Key Changes Explained

1. Async method signature:

async def run(self):  # Now async

2. Smart tool execution:

if inspect.iscoroutinefunction(func):
    result = await func(**params)  # Native async tool
else:
    result = await asyncio.to_thread(func, **params)  # Blocking tool -> threadpool

This handles both async and sync tools automatically. If tool_funcs.get_weather() is async, we await it directly.

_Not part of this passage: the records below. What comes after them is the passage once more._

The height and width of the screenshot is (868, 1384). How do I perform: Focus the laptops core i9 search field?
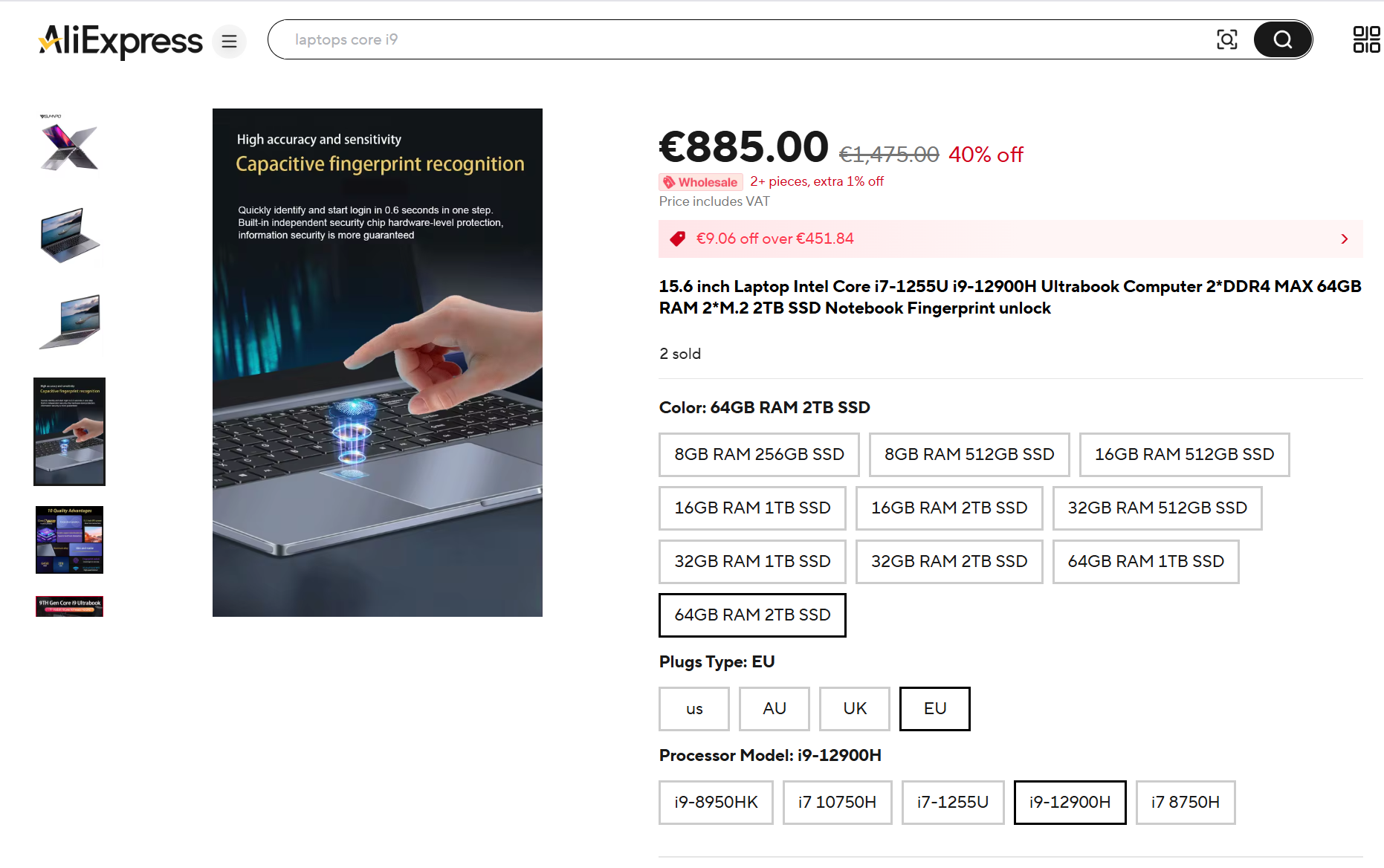pos(743,39)
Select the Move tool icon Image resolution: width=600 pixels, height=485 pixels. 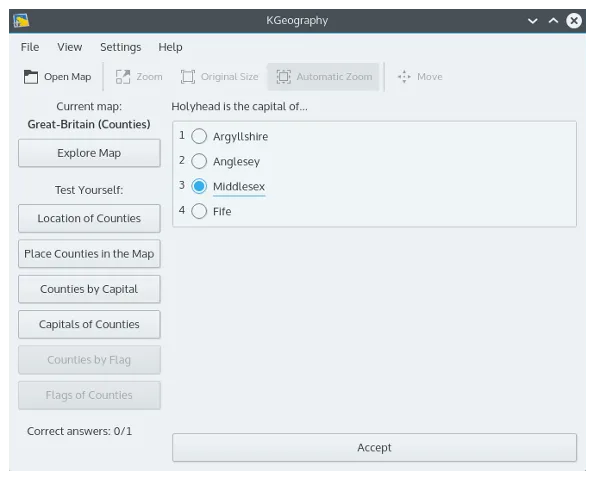(404, 77)
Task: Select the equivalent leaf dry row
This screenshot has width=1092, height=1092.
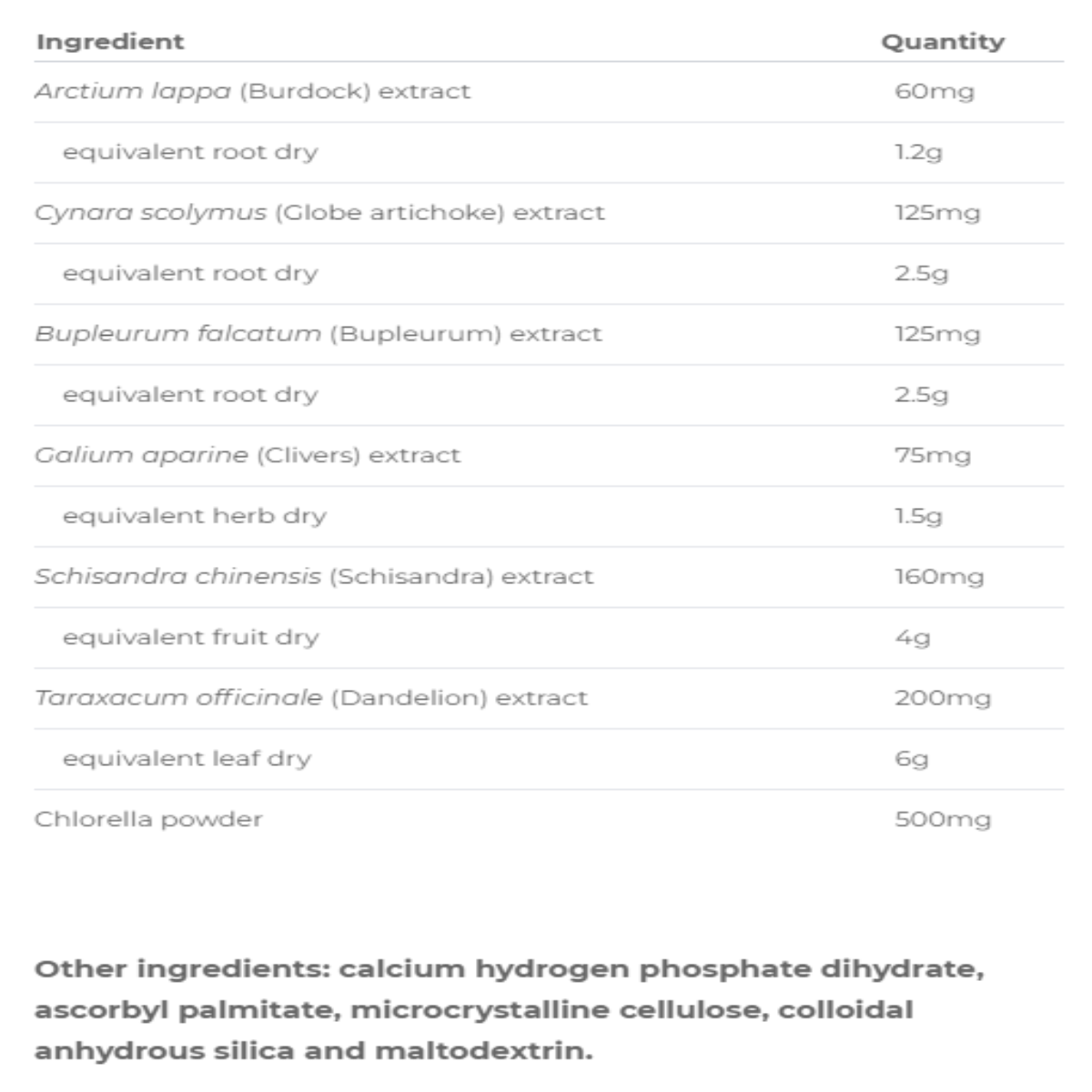Action: click(x=187, y=759)
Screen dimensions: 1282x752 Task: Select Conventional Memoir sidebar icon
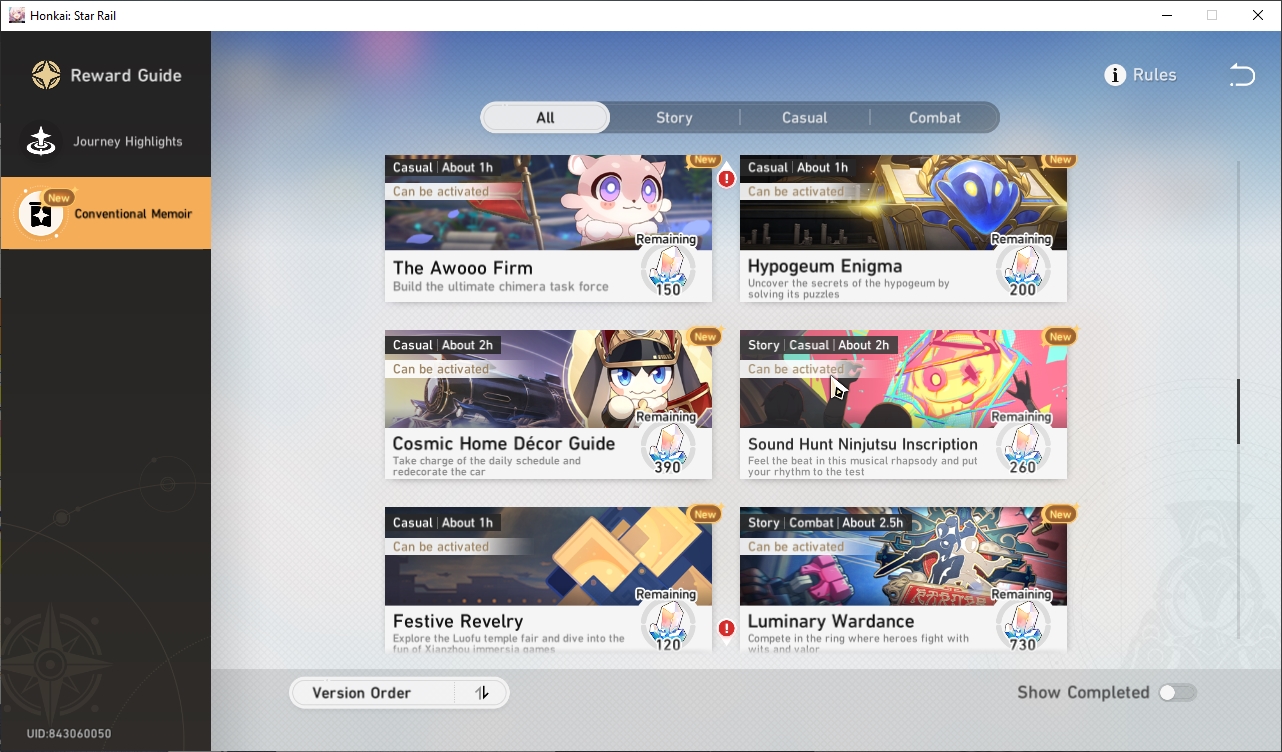(41, 213)
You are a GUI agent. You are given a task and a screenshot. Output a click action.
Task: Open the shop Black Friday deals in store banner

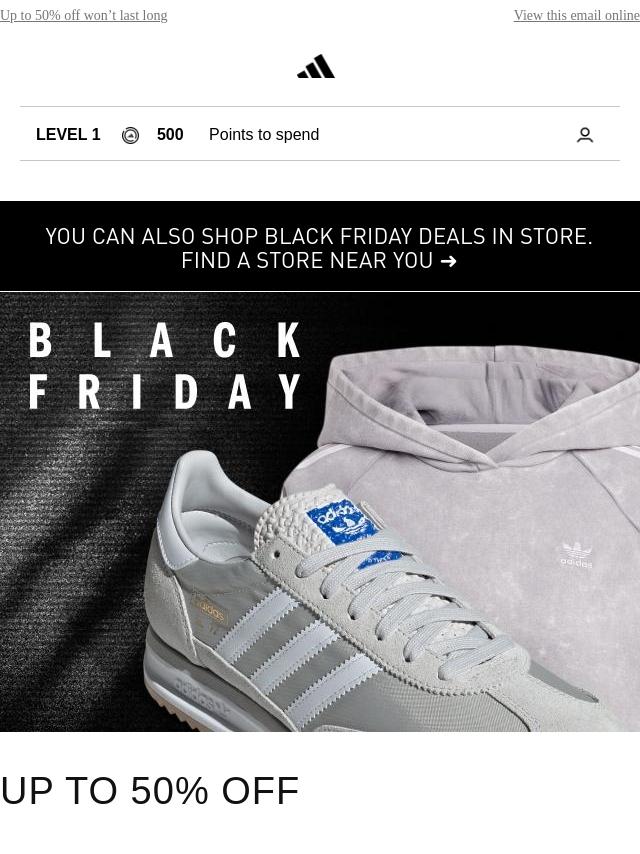(320, 246)
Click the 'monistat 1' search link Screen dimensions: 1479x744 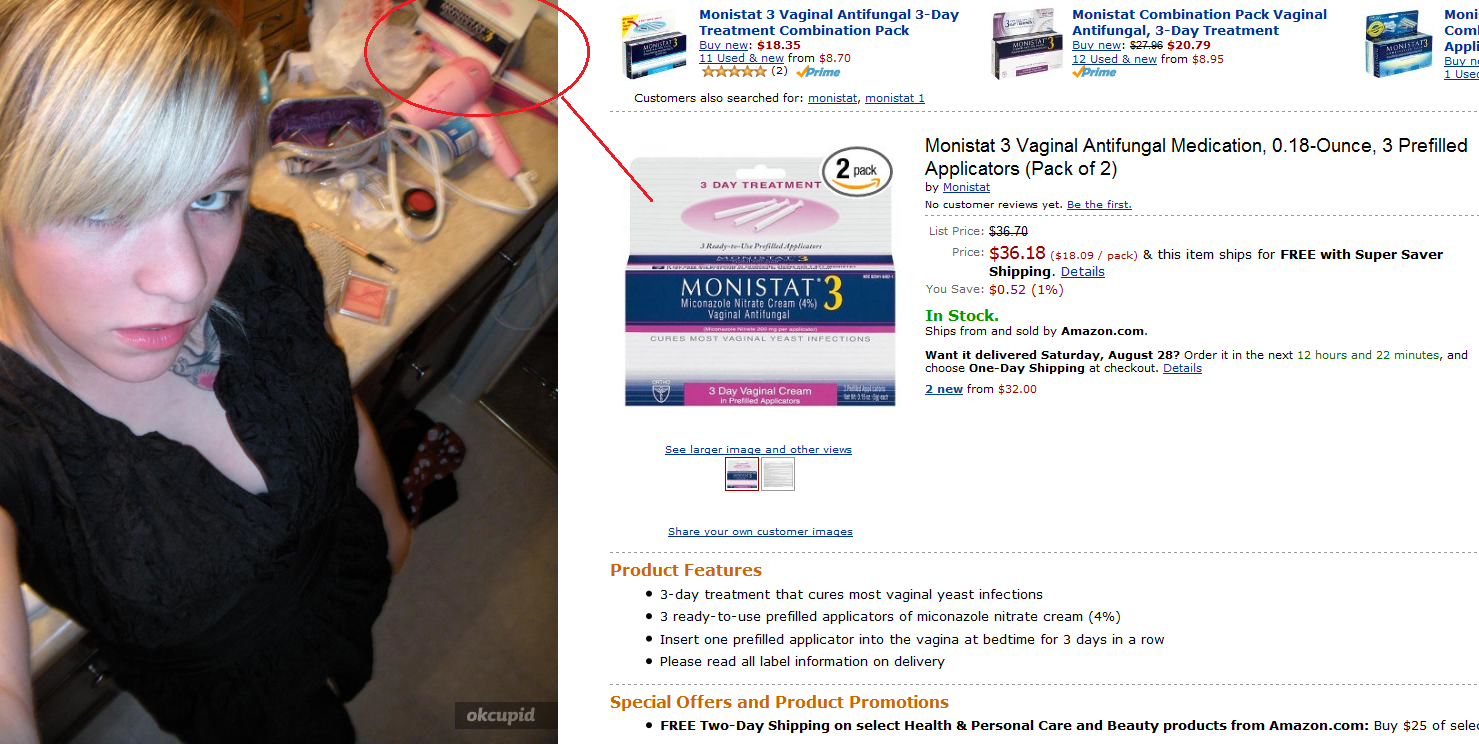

If it’s a blocking function (uses requests library), we run it in a thread pool.

3. Concurrent execution:

tool_calls = decoded_text if isinstance(decoded_text, list) else [decoded_text]

tasks = [
    self.call_tool(call['tool'], call.get('inputs', {}))
    for call in tool_calls
]
results = await asyncio.gather(*tasks)

Whether the model returns one tool call or ten, we execute them all concurrently. asyncio.gather() waits for all to complete and preserves order.

4. Entry point:

if __name__ == "__main__":
    agent = Agent()
    asyncio.run(agent.run())  # Launch async code from sync context

Example Output

User: What's the weather in San Francisco, New York, and Tokyo?

[Agent reasoning...]
     Agentic tool call: [
       {'tool': 'get_weather', 'inputs': {'location': 'San Francisco'}},
       {'tool': 'get_weather', 'inputs': {'location': 'New York'}},
       {'tool': 'get_weather', 'inputs': {'location': 'Tokyo'}}
     ]

[All three API calls execute concurrently]
     Tool result (get_weather): {"temp": "68°F", "conditions": "Sunny"}
     Tool result (get_weather): {"temp": "45°F", "conditions": "Cloudy"}
     Tool result (get_weather): {"temp": "72°F", "conditions": "Clear"}

[Agent synthesizes results...]
Agent: Here's the weather:
- San Francisco: Sunny, 68°F
- New York: Cloudy, 45°F
- Tokyo: Clear, 72°F

Instead of 3 sequential API calls (3× delay), all three run concurrently (1× delay).

Things Not Covered

Exception handling strategies (fail-fast vs collect all)
Timeout and cancellation
Rate limiting and backoff
Streaming tool results back to the model incrementally
Tool call prioritization (critical vs optional)
Retry logic with exponential backoff
Circuit breakers for failing tools
Structured logging and tracing for concurrent execution
Async context managers for resource cleanup

These are topics for future posts on production-ready agent architectures.